EXERCISE OBJECTIVE: Please rewrite the material starting at its beginning and ending at the line that contains "click(15, 164)", changing "computer-use agent" to "GUI agent" and leaving everything else as it is.

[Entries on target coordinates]
------
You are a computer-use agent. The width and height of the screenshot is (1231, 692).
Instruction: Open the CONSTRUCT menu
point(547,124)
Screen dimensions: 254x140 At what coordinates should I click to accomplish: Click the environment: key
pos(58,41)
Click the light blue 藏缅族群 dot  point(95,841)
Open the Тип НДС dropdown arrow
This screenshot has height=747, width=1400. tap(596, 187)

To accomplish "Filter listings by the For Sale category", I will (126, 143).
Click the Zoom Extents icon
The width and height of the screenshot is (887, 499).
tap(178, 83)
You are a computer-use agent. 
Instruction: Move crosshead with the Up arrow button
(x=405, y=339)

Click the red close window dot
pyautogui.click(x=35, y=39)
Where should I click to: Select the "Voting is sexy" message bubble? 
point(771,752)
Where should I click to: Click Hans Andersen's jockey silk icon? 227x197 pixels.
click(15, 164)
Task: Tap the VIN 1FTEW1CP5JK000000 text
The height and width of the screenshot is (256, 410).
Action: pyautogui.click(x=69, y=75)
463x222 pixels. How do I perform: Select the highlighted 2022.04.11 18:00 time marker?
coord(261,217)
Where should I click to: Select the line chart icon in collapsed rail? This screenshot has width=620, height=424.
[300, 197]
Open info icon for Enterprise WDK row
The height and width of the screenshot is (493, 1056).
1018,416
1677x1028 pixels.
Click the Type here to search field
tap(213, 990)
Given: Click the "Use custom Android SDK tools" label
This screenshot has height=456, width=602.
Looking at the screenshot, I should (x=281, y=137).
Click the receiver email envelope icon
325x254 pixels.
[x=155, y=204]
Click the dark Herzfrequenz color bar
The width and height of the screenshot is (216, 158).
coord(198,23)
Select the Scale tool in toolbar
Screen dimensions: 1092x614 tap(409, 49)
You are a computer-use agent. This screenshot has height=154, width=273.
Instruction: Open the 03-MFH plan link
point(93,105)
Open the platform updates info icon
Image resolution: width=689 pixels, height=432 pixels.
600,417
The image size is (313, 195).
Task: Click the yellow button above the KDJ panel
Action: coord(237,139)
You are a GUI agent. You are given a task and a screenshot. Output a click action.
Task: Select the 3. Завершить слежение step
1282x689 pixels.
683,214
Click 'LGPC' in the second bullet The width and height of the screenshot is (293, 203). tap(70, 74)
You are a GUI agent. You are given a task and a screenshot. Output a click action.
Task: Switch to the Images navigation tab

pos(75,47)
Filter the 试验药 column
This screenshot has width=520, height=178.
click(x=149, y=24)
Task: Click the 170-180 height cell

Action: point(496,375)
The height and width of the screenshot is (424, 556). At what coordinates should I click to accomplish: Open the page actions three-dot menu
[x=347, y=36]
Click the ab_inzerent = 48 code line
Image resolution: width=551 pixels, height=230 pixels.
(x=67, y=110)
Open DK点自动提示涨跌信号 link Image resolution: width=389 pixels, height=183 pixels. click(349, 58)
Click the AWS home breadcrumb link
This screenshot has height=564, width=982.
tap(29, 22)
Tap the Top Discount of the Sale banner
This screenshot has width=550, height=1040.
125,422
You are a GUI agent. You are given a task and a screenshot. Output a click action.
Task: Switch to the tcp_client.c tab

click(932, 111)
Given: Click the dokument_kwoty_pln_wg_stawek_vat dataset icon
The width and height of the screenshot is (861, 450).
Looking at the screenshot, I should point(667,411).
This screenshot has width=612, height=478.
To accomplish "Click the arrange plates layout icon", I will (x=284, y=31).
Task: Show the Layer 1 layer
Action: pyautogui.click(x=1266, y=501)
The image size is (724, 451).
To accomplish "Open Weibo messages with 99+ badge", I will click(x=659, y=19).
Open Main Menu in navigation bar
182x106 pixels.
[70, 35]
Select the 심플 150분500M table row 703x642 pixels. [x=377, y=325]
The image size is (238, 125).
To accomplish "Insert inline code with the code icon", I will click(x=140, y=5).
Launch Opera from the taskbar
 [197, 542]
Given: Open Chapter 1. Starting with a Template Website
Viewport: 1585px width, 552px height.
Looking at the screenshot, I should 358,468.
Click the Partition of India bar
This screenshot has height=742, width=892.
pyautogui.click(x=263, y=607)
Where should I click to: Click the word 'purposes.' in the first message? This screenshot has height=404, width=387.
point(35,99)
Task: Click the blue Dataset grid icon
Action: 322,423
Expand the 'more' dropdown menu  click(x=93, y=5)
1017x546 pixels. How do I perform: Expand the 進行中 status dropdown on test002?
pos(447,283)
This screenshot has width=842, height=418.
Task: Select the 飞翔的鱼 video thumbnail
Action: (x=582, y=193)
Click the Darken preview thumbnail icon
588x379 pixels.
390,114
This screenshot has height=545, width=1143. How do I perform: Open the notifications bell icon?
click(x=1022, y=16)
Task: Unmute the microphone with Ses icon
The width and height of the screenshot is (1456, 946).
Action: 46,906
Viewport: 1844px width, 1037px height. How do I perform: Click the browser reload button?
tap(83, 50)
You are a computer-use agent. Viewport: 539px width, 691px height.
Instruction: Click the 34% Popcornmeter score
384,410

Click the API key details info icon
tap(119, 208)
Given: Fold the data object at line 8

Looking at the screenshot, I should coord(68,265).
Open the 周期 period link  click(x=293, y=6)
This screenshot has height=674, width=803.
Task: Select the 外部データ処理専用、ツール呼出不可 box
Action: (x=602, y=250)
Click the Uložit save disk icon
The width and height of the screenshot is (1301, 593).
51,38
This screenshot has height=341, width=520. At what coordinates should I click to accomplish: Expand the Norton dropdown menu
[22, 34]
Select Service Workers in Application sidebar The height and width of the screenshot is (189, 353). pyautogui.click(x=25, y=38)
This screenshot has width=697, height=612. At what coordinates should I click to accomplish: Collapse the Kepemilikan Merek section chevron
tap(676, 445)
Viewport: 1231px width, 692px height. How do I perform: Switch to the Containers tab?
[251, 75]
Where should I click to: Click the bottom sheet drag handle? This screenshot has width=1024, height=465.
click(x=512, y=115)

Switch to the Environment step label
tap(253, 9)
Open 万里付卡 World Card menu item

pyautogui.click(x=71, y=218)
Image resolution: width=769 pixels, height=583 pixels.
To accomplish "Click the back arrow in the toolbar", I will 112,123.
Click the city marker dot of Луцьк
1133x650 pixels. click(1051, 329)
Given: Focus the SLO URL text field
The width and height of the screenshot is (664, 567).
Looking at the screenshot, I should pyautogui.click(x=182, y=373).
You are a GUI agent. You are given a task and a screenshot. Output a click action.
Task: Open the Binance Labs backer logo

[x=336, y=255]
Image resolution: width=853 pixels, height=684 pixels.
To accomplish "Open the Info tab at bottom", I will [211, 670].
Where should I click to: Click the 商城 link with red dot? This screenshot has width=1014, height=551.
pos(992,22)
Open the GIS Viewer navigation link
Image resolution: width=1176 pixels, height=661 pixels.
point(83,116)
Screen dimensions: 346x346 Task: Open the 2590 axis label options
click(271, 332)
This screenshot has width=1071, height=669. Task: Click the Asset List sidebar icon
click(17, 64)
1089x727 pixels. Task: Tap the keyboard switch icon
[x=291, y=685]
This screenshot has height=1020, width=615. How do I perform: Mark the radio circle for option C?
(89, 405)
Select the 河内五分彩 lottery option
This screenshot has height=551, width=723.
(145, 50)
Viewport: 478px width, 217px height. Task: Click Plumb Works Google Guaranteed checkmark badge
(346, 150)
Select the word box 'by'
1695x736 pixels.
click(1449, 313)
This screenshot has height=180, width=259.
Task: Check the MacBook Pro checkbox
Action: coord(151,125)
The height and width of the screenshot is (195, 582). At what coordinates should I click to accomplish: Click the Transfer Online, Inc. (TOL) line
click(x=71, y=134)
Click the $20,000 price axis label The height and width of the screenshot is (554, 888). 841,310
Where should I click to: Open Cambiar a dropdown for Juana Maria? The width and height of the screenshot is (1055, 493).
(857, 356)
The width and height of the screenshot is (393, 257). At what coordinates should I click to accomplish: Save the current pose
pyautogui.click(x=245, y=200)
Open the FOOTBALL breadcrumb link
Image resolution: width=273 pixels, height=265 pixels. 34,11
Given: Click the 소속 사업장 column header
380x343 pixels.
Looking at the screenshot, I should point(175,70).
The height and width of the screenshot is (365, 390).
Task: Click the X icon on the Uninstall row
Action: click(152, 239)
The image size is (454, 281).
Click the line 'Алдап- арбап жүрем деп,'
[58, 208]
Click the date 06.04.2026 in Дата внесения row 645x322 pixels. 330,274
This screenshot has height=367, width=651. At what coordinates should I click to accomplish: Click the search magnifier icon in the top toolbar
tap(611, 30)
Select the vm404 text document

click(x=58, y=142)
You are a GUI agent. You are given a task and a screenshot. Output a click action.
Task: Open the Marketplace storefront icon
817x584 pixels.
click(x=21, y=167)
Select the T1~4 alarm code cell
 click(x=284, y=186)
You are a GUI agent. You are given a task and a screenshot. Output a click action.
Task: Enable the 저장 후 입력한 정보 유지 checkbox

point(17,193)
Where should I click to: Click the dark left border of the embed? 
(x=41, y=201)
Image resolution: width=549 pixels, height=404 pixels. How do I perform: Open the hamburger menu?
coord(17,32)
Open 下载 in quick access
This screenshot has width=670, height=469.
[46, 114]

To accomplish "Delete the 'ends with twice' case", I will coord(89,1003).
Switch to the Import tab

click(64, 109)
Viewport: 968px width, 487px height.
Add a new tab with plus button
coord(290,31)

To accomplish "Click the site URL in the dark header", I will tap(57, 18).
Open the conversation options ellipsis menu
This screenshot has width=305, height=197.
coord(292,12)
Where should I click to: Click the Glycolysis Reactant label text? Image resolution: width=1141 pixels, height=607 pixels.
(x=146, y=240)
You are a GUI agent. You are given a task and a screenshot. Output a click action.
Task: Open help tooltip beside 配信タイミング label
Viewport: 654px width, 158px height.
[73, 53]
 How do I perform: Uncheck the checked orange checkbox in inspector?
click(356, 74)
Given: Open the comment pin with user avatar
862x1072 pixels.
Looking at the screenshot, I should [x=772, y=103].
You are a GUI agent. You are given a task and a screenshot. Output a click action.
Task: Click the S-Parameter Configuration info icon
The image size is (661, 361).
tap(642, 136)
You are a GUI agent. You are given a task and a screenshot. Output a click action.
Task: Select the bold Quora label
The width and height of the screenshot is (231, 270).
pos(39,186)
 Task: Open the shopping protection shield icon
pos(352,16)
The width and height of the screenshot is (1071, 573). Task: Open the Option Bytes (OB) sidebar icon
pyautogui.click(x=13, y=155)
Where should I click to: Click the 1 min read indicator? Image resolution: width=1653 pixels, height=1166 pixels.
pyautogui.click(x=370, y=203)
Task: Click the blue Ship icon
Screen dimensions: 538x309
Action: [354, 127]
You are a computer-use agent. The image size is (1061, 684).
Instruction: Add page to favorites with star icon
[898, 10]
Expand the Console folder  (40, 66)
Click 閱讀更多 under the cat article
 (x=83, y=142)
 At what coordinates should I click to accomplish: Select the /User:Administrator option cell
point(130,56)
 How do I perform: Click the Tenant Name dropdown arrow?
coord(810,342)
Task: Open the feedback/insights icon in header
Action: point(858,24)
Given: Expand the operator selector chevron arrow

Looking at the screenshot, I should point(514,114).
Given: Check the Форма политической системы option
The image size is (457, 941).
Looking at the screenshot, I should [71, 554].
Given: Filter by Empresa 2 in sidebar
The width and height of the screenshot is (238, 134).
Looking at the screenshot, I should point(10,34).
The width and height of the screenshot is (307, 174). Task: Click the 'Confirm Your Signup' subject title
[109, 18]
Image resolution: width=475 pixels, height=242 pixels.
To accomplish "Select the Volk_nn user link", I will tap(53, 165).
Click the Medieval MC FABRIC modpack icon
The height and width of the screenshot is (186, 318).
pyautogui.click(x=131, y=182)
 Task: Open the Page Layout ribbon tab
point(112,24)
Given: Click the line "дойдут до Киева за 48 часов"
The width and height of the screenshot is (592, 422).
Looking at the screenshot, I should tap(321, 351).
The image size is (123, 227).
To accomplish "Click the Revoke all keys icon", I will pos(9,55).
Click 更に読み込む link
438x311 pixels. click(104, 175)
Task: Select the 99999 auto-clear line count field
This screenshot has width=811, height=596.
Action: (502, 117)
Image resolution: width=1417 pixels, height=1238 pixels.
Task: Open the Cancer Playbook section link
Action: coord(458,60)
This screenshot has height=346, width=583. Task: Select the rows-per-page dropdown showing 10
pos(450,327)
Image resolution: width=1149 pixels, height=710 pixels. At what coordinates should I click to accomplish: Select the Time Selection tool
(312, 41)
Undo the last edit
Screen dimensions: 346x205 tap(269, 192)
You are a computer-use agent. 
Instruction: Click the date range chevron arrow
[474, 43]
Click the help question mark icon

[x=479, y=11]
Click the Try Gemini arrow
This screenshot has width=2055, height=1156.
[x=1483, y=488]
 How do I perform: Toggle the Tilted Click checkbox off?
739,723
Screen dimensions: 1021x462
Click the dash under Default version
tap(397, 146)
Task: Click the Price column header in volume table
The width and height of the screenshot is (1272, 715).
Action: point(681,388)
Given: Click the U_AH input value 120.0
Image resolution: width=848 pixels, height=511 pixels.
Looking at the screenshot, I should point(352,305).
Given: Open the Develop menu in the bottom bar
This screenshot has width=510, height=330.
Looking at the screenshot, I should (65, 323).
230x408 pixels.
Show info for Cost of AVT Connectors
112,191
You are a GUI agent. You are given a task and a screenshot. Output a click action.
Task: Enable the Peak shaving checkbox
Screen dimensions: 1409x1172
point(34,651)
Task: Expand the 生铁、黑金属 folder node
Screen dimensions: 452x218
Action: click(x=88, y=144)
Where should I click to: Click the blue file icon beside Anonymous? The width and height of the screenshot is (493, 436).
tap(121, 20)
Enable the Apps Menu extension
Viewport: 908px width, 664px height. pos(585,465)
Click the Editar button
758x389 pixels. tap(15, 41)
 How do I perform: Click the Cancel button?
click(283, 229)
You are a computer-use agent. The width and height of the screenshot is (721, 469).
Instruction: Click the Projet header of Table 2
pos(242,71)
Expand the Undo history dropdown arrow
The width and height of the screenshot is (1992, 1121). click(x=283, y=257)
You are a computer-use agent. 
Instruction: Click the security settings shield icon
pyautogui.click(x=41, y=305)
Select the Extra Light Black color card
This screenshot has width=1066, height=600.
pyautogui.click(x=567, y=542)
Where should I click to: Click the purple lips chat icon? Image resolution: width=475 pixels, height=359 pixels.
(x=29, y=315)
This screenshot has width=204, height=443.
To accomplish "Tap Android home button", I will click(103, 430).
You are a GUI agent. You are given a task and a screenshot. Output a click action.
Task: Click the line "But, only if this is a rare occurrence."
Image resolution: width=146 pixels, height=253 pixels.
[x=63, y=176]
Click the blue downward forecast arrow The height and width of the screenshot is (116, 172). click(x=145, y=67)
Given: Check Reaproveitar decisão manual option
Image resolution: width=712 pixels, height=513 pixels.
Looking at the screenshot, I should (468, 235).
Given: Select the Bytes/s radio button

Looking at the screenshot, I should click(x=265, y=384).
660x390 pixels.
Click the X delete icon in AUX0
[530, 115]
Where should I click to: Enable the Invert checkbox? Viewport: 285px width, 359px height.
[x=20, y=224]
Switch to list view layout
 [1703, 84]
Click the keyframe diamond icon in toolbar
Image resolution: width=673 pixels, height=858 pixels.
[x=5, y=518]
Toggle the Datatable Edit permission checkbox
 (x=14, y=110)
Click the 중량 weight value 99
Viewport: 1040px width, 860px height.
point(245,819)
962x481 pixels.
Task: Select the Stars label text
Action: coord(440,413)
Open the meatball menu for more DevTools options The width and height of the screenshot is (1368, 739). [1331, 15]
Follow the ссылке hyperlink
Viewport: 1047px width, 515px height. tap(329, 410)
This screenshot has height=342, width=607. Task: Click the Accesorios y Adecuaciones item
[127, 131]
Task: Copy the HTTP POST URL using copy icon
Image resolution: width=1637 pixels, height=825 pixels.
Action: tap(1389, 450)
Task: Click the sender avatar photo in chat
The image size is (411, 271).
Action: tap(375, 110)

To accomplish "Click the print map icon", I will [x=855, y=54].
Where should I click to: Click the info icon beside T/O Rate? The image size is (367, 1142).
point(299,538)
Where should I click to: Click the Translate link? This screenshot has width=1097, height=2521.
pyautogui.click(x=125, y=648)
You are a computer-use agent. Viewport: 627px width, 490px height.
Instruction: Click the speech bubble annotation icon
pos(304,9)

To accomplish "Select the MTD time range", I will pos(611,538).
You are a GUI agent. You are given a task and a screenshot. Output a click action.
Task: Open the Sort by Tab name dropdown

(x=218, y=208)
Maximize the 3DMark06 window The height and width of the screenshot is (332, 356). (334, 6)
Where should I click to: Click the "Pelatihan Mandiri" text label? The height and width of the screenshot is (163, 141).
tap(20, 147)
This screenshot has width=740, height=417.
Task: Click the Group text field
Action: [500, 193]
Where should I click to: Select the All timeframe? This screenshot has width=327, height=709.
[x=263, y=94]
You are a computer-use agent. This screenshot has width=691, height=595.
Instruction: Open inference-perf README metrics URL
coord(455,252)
------
SOLUTION TO THE EXERCISE:
You are a GUI agent. The width and height of the screenshot is (1231, 692).
Instruction: Open the CONSTRUCT menu
point(547,124)
Screen dimensions: 254x140 At what coordinates should I click to accomplish: Click the environment: key
pos(58,41)
Click the light blue 藏缅族群 dot  point(95,841)
Open the Тип НДС dropdown arrow
This screenshot has height=747, width=1400. tap(596, 187)

To accomplish "Filter listings by the For Sale category", I will (126, 143).
Click the Zoom Extents icon
The width and height of the screenshot is (887, 499).
tap(178, 83)
You are a GUI agent. 
Instruction: Move crosshead with the Up arrow button
(x=405, y=339)

Click the red close window dot
pyautogui.click(x=35, y=39)
Where should I click to: Select the "Voting is sexy" message bubble? 
point(771,752)
Where should I click to: Click Hans Andersen's jockey silk icon? 227x197 pixels.
click(15, 164)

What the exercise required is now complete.